Carol Ann Mooney is the 11th president of Saint Mary's College in Notre Dame, Indiana (2004–2016). She is the first lay alumna president of the college.

==Life==
Mooney grew up in Norwich, New York. She graduated from Saint Mary's College in 1972 with a Bachelor of Arts degree in English. She went on to earn her J.D. degree from the University of Notre Dame Law School in 1977, where she graduated first in her class and received the Colonel William J. Hoynes award. She practiced law from 1977-78 as an associate attorney in the Washington, D.C., firm of Jones, Day, Reavis and Pogue.

Mooney became a faculty member of the University of Notre Dame Law School in 1980. She received the law school's "Teacher of the Year" award in 1983. She later served terms as both assistant and associate dean of the law school. She served as the vice president and associate provost of Notre Dame from 1996-2004. While there, she was a member of several committees, including the Academic Council, the Provost's Advisory Committee, the Academic Affirmative Action Committee, the University Committee on Women Faculty and Students. and the Laetare Medal and Notre Dame Award selection committees. She also chaired the University Committee on Cultural Diversity.

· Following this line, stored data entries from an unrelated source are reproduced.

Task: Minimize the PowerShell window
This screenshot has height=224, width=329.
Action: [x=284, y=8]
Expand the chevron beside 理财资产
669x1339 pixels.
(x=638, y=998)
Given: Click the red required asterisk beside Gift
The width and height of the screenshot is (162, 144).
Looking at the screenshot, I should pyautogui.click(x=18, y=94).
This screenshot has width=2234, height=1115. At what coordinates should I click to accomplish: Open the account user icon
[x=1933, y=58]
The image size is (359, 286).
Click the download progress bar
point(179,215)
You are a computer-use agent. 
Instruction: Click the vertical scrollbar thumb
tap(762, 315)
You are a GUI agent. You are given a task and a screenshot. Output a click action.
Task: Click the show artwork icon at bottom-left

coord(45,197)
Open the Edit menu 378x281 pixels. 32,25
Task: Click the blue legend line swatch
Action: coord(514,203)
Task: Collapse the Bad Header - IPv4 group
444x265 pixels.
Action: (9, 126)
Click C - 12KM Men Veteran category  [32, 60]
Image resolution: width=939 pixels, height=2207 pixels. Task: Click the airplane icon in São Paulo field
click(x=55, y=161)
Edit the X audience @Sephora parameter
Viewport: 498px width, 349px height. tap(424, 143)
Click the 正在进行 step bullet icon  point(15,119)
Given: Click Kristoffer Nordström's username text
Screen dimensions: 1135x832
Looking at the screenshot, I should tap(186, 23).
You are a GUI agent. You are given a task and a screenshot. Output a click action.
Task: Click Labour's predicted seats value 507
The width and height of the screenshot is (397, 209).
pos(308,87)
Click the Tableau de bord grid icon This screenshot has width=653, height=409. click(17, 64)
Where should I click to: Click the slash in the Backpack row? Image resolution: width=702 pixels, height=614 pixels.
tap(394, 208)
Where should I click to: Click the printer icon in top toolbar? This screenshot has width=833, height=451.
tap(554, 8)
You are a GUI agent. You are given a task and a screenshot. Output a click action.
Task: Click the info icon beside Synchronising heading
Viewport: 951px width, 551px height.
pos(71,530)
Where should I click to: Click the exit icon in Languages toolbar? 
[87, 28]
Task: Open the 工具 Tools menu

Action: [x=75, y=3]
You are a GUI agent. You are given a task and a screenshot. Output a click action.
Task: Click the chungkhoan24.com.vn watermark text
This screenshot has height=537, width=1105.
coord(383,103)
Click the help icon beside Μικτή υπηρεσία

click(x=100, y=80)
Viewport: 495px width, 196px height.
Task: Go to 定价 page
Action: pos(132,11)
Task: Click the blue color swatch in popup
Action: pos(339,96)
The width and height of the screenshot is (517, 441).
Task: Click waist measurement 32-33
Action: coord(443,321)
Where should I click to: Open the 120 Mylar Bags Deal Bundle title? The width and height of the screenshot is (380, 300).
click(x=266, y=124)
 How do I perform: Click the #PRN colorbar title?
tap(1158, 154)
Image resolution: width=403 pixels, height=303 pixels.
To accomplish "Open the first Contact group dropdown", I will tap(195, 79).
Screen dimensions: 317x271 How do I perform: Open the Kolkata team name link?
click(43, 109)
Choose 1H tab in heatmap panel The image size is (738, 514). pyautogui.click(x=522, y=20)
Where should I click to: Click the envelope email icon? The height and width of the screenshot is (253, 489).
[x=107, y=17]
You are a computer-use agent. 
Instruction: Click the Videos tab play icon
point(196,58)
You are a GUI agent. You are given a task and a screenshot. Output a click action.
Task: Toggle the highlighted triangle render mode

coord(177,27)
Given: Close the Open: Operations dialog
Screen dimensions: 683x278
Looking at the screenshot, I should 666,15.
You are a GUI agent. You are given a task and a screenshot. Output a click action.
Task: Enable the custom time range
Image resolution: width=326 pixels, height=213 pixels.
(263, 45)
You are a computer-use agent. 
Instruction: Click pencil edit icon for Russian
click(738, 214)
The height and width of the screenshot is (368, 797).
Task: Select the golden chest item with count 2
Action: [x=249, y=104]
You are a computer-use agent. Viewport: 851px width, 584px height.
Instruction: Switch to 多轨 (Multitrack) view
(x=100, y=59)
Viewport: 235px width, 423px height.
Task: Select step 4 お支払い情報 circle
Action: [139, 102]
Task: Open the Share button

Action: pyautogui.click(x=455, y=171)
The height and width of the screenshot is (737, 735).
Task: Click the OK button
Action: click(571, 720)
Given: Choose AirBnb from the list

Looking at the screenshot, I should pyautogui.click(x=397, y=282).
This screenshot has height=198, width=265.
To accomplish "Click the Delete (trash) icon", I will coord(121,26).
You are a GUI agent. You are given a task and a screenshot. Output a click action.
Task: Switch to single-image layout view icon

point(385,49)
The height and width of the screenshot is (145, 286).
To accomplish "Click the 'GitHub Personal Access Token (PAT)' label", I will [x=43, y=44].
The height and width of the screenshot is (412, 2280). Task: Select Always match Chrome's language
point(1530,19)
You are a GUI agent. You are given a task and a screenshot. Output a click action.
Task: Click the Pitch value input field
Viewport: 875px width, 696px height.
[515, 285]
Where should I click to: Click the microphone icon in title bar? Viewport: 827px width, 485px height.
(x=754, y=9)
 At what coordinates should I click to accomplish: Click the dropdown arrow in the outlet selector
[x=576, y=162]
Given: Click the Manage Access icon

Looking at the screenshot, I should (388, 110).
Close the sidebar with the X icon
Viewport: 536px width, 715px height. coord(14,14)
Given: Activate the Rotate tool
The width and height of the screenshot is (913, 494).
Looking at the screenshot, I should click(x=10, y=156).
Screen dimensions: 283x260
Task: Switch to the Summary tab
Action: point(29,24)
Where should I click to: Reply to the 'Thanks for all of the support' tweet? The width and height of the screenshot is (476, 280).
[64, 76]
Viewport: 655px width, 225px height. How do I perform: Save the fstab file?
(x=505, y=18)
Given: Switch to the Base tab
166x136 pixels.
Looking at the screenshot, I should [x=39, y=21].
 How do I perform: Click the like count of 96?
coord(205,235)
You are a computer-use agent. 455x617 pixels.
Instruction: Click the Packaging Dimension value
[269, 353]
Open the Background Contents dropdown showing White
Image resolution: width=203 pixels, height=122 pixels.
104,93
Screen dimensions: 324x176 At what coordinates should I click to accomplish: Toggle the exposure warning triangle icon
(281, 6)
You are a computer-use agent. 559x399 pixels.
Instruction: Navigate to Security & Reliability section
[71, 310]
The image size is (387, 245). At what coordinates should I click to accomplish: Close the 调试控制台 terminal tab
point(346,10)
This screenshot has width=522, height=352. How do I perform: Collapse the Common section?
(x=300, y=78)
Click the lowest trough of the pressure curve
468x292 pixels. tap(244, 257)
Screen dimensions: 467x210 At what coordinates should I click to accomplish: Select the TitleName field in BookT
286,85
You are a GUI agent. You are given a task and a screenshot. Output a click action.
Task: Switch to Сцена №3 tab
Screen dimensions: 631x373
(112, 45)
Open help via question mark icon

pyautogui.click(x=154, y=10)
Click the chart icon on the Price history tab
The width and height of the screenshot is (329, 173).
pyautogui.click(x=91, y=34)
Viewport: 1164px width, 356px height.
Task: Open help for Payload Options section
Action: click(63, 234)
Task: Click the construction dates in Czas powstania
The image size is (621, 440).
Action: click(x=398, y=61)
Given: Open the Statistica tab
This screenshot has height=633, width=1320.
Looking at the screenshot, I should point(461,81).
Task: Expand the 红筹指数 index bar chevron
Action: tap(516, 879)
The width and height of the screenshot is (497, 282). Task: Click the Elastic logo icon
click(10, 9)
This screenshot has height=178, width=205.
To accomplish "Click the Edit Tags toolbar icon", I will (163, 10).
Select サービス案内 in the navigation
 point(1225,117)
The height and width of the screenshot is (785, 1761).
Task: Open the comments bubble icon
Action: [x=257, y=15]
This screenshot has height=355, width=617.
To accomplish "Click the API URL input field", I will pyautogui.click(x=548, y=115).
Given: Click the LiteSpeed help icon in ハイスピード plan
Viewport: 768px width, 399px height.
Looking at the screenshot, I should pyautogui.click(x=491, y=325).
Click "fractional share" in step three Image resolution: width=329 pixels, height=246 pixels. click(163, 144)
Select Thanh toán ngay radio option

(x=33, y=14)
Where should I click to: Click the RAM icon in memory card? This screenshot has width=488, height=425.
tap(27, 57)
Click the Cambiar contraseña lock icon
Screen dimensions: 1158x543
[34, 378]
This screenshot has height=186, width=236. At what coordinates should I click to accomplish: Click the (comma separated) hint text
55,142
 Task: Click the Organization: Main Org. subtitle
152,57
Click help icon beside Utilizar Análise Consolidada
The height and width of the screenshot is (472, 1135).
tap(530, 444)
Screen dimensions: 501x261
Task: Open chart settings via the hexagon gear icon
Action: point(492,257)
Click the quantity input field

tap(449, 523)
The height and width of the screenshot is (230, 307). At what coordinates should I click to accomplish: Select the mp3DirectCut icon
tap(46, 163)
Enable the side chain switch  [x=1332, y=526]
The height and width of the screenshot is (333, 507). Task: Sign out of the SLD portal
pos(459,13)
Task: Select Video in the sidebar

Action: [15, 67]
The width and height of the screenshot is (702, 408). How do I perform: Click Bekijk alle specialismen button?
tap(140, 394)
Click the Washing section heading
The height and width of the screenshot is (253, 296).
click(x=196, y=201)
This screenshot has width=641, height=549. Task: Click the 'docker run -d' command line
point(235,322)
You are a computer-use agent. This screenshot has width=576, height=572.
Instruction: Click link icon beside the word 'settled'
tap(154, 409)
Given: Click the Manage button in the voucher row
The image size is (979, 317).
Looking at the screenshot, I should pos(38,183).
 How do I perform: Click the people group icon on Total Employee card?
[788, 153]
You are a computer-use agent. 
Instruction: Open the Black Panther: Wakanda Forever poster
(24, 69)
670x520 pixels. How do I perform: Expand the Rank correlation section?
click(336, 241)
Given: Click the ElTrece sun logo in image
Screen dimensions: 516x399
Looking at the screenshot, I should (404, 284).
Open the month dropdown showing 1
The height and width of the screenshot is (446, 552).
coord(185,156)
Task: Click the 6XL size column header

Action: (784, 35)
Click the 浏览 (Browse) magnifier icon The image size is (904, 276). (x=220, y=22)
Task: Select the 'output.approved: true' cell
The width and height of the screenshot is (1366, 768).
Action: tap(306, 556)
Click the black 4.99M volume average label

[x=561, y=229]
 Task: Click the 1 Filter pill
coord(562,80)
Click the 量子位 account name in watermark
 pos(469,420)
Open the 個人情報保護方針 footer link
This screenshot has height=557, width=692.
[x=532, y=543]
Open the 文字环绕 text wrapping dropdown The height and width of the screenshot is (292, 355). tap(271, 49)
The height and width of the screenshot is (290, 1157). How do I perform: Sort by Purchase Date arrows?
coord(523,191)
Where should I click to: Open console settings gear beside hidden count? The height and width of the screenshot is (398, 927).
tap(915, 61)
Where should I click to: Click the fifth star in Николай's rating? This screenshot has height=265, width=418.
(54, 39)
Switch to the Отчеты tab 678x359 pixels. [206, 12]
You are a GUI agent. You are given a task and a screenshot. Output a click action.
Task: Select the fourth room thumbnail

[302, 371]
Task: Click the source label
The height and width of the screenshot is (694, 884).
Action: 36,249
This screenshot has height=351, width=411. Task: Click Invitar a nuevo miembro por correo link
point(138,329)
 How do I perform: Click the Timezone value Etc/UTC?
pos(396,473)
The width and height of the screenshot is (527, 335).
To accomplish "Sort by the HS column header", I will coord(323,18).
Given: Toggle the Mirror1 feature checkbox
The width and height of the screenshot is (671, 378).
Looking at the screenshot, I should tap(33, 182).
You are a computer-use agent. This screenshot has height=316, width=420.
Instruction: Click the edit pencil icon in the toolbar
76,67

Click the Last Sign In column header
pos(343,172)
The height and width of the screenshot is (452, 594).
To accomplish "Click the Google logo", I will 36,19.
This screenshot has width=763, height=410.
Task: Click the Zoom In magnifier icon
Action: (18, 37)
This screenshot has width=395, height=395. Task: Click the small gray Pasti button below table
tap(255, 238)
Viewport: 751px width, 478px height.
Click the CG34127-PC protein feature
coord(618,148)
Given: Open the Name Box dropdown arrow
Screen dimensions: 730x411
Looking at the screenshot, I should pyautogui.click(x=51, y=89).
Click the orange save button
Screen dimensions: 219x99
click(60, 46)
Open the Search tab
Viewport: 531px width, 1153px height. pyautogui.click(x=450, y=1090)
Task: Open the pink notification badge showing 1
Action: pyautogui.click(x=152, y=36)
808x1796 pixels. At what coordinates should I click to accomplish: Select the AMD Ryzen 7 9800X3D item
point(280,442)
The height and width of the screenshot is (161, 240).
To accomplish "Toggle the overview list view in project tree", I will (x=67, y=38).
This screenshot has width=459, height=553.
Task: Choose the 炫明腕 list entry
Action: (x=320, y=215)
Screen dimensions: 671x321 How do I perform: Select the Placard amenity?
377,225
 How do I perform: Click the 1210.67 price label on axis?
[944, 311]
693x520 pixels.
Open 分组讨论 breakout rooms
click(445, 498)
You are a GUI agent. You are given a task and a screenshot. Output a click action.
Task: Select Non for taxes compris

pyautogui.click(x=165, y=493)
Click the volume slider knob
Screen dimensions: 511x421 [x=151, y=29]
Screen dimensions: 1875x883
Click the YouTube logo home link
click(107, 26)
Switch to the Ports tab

Mooney is the co-author of two books, along with numerous articles in law reviews and other scholarly periodicals. She is a member of Phi Beta Kappa and was elected a member of the American Law Institute in 1988. U.S. Supreme Court Chief Justice William Rehnquist named her a member of the standing Advisory Committee of the Judicial Conference of the United States on the Federal Rules of Appellate Procedure, for which she had served as reporter for 12 years.

Carol Ann is known for her collection of colorful eye-glasses. She owns a different pair for almost every outfit she owns.